The US and EU last week announced a breakthrough deal to wean Europe off Russian natural gas. The “groundbreaking” pact, said Joe Biden, would strip Vladimir Putin of the ability to “coerce and manipulate” the continent’s energy consumers.

The “joint game plan” involves three steps. First, the US will help the EU secure short-term liquefied natural gas supplies to begin displacing Russian gas. Second, Europe will work “toward the goal of ensuring” a bigger market for US gas by 2030. Third, the US would help Europe accelerate its transition to clean energy, eventually reducing its gas demand.

How much more gas has the US offered?

The US said it would strive to add 15bn cubic metres of liquefied natural gas to the EU this year, with more in years to come. It did not specify the origins of the gas, noting it would “work with international partners”.

By comparison, Russia currently exports 155bn cubic metres a year of gas to the EU.

The baseline for the pledged 15bn is not clear. But the US shipped about 22bn cubic metres of gas to Europe in 2021 and has already sent 10bn in the first quarter of this year, according to Refinitiv. All of it is in the form of LNG, gas that has been condensed so it can be carried on a ship.

Some extra US supplies will come from a recently opened export project in Louisiana, the Calcasieu Pass plant. But these volumes were already expected in the market, and plants elsewhere along the coastline are operating at maximum capacity.
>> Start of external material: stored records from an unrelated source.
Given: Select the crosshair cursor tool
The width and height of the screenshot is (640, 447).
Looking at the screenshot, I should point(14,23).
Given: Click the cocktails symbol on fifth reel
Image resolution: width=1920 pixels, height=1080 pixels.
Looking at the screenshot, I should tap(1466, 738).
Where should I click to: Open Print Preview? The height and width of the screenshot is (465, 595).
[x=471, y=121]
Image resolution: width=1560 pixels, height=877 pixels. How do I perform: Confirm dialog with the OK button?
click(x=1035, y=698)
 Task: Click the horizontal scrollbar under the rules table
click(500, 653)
So for now, any extra LNG will have to be coaxed to Europe via higher prices, diverting ships originally bound elsewhere. That could prove painful for consumers.

“Any incremental LNG cargoes sent from the US to Europe are more likely a redirection of existing US LNG cargoes — and hence will do little in terms of material ‘price relief’,” said Bank of America.

How can the US get other LNG supplies to Europe?

Most US LNG contracts are not necessarily restricted to a particular destination. So if prices remain high enough in Europe, shippers may keep redirecting cargoes there.

And if the EU succeeds in replacing the roughly 15bn cubic metres of LNG that it currently imports from Russia — a much smaller amount than is imported through pipelines — those seaborne Russian cargoes could in turn flow to other places.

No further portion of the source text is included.